- _SHORT PROBLEM_
Recast the items from the line containing "Viewport: 606px width, 454px height." through the line containing "pos(465,779)" as a two-column CSV with the headers instruction and location. Give one row per item, with its text and its answer each in a single quoted field, line breaks replaced by spaces, and the pictures left out.

- _DATA_
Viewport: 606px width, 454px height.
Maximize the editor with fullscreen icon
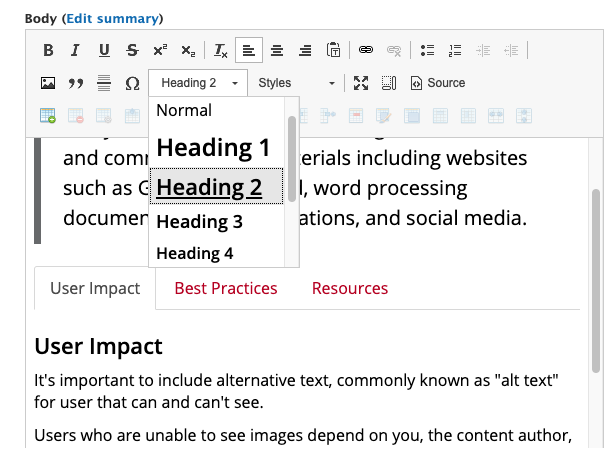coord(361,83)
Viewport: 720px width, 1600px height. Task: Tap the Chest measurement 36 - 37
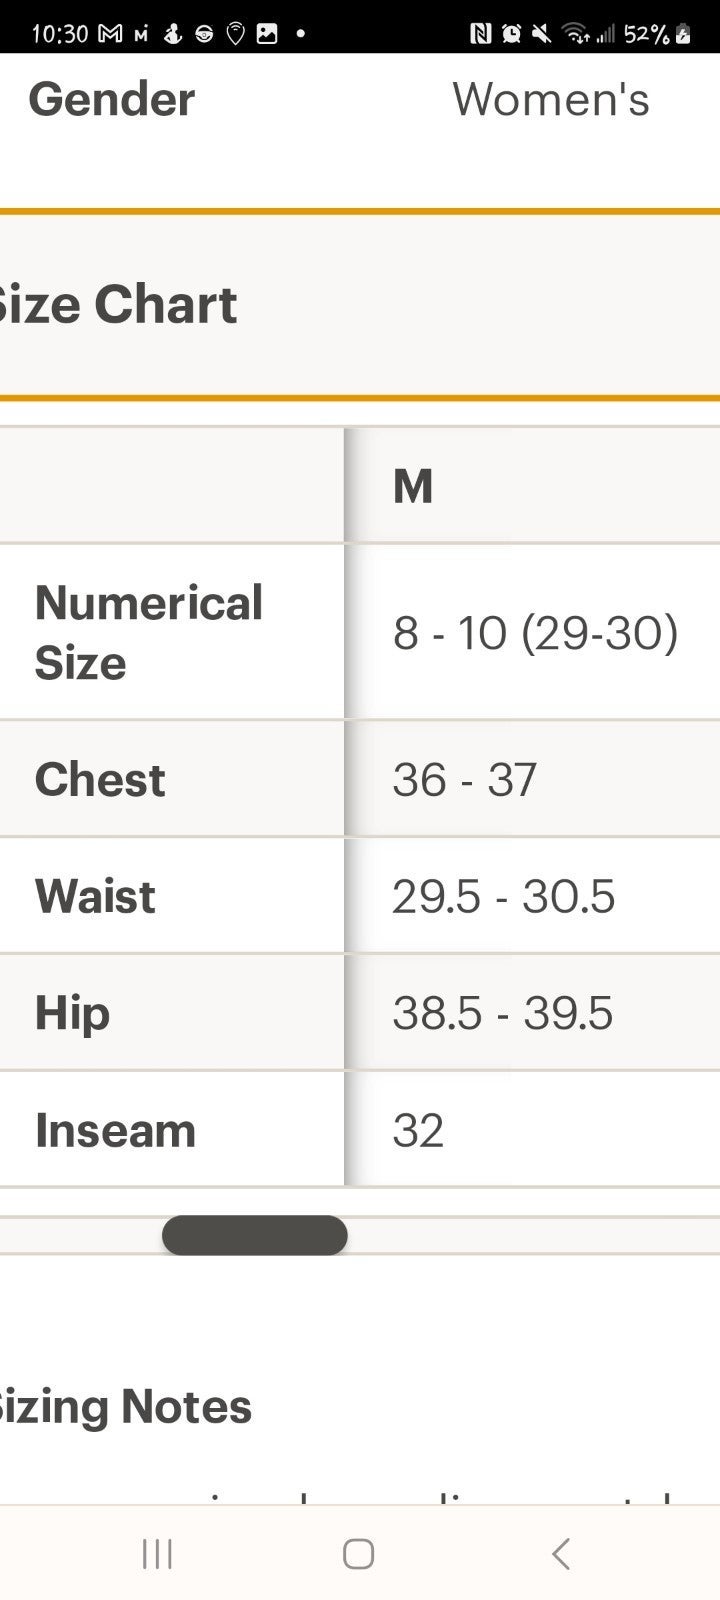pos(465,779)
==
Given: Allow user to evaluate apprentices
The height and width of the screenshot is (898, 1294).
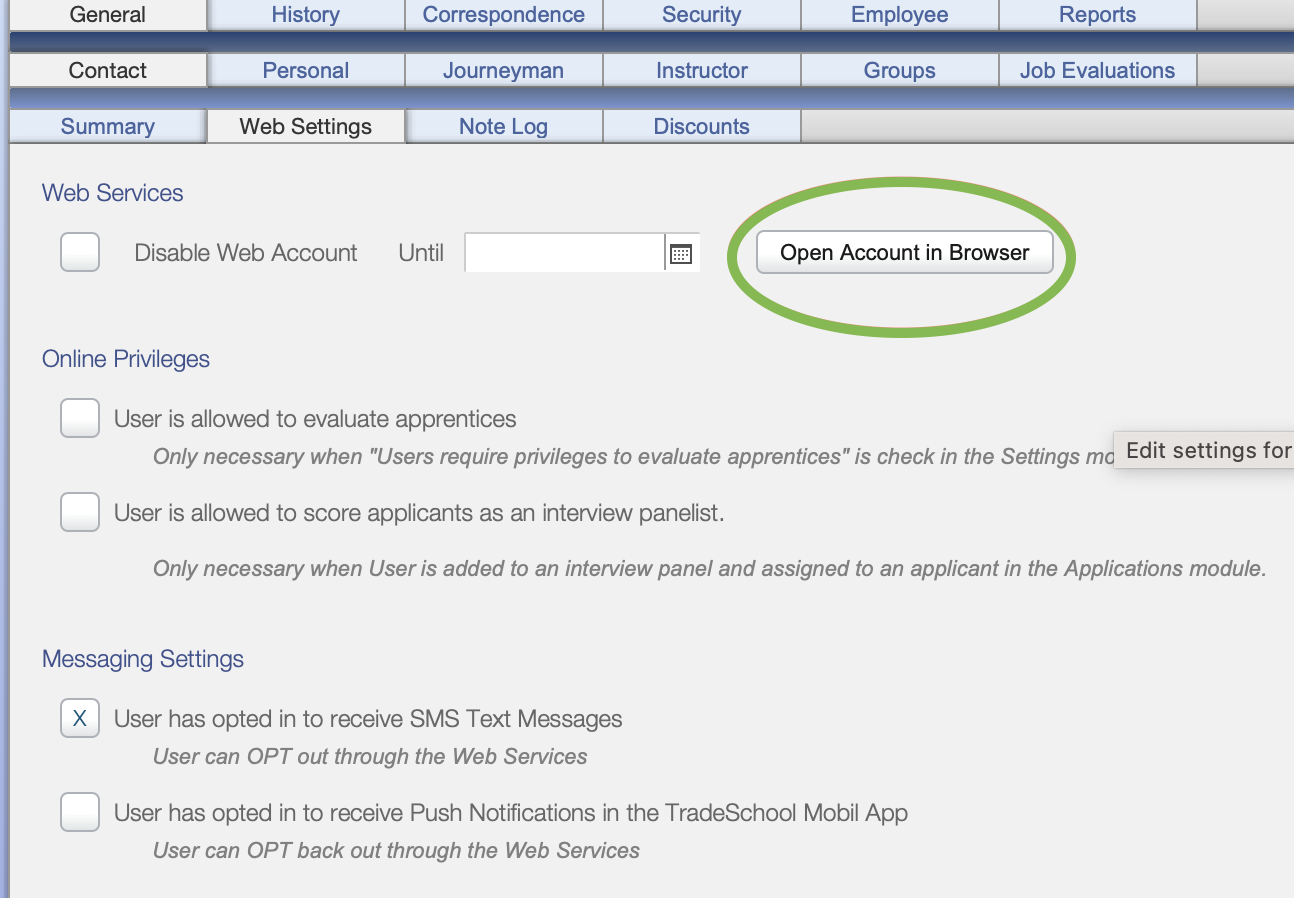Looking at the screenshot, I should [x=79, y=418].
* * *
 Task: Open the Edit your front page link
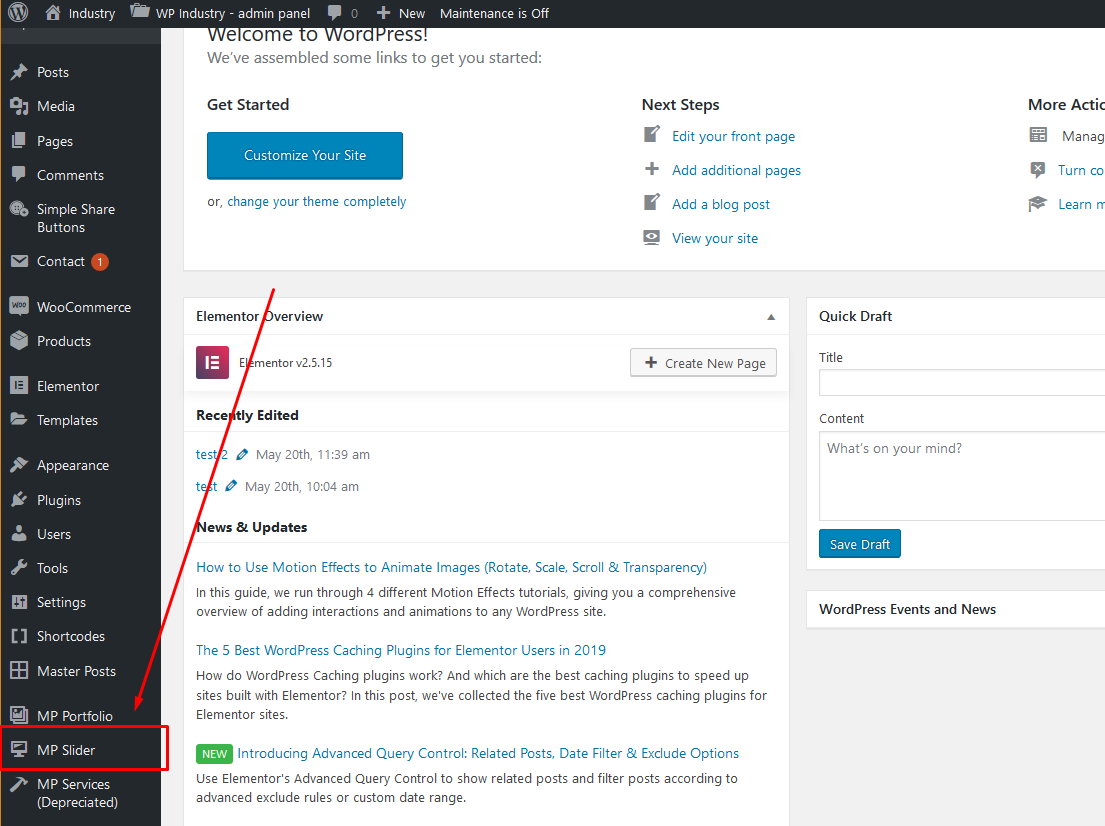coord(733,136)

- _THE REPLY_
instruction,location
"Viewport: 606px width, 454px height. Maximize the editor with fullscreen icon","coord(361,83)"
"Viewport: 720px width, 1600px height. Task: Tap the Chest measurement 36 - 37","pos(465,779)"